In a March 12 op-ed, “Campus feminism a disservice to millennials,” Mary Clare Reim claims that feminism doesn’t empower millennial women and that majors like women’s and gender studies have a low return on investment, with women taking on more student loan debt than men. Her overarching message seems to be that feminism, women’s and gender studies – and possibly even a college education – aren’t worth pursuing for millennial women.
A feminist is someone who believes in the social, political and economic equality of the sexes. A national survey conducted in 2015 finds that 60 percent of women and 33 percent of men identify as feminists. Of women ages 18-34, the generation known as millennials, 63 percent identify as feminists. I am one of them.
For me, a college education was never a question. Neither of my parents had college degrees. I watched them struggle to make ends meet throughout my childhood and wanted a different life. I graduated from Case Western Reserve University in Cleveland, Ohio, with degrees in English, psychology and women’s and gender studies. As a millennial, a woman, and someone whose parents couldn’t contribute to her education, I was very aware of the realities of student loan debt prior to attending college.
A study by Padilla CRT, a public relations and communications company, found that women have more college debt than men. This makes sense, as more women attend college than men. Women account for 55 percent of undergraduates enrolled at four-year colleges in the United States as of 2014. The Census Bureau numbers state that, of those 25-34, 37.5 percent of women have bachelor’s degrees or higher, while only 29.5 percent of men do. I believe these statistics account for much of the disparity in debt between men and women.
To add to the student loan debate, millennials tend to take out student loans. Forty-two percent of millennials report that they have student loan debt. The same study by Padilla CRT states that one in four millennials have $30,000 or more in student loan debt. As a millennial and as a woman, I knew that I was likely to take on student loan debt, and I wanted to make sure it was worth it.
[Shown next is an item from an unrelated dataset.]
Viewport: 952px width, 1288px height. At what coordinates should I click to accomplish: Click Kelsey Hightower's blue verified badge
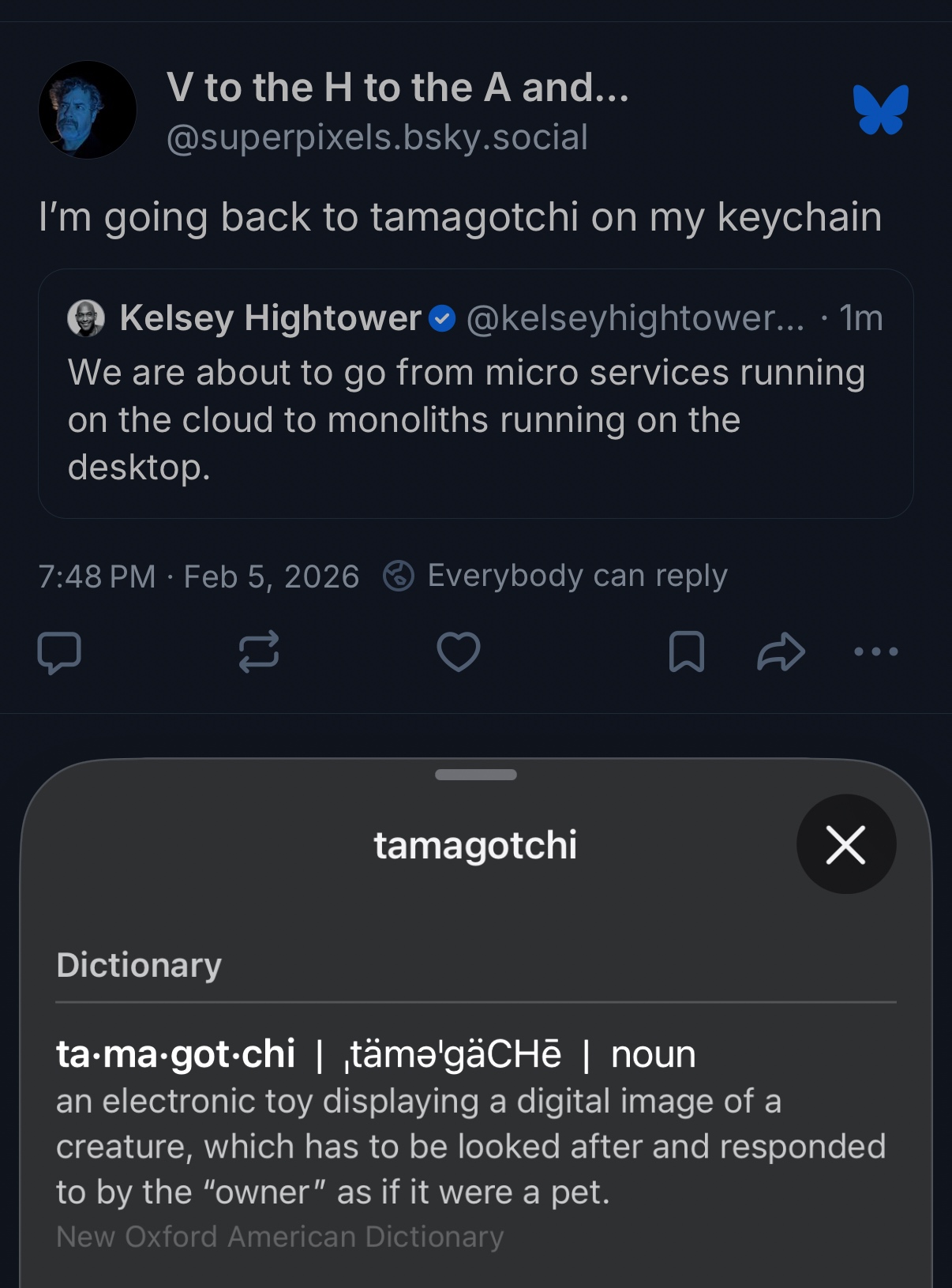[x=442, y=319]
Women’s and gender studies, like my other majors, might be considered by some to be a major with a “low return on investment.” I’d like to explore that a little further.
Women’s and gender studies is an interdisciplinary examination of women’s contributions, histories and experiences, as well as a critical study of gender structures. When I took my first class, my eyes were opened. I understood the world in a different way. Furthermore, my major developed my critical thinking, writing and speaking skills. I gained the tools to work in fields that I find meaningful and to make a difference.
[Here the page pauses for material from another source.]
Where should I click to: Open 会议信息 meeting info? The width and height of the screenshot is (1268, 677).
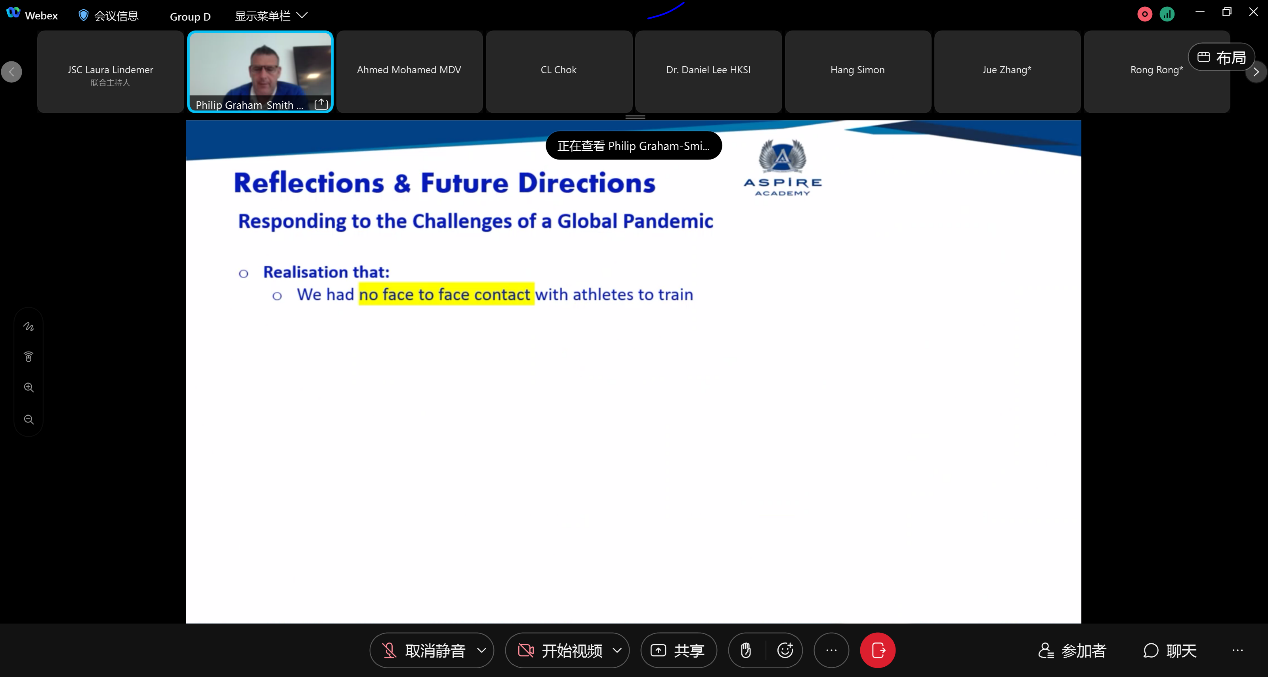click(108, 16)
Do I have student loan debt? As the statistics imply, I do. Thanks to scholarships and financial aid, however, my debt is less than the price of one year of tuition at my undergraduate institution. Do I think that my bachelor’s degree, women’s and gender studies background, or commitment to feminism were a waste of time or money? Absolutely not. On the contrary, I couldn’t be doing what I do now without them.
During college, I worked at my university’s Center for Women, a feminist organization that taught me how to plan events. I paid on my student loans, pursued my passions, and gained invaluable experience that I continue to use in my career today. I used these skills recently as chair of Spokane’s International Women’s Day planning committee.
Growing up, I was often told what I couldn’t do. Feminism and women’s and gender studies opened my eyes to what I could do. Feminism empowered me to pursue my hopes and dreams, and my field of study gave me the tools to do so.
I have worked as a teacher on a reservation through AmeriCorps/Teach For America, as an event coordinator and now as a program coordinator. I volunteer for a nonprofit that works to end domestic violence. I am well on my way to paying off my student loan debt, and I am doing work that is meaningful and important.
I don’t believe my accomplishments would have been possible without my undergraduate experience. I’m forever grateful to feminism for serving this millennial well in college and beyond.
Candace Martin is a women’s and gender studies program coordinator.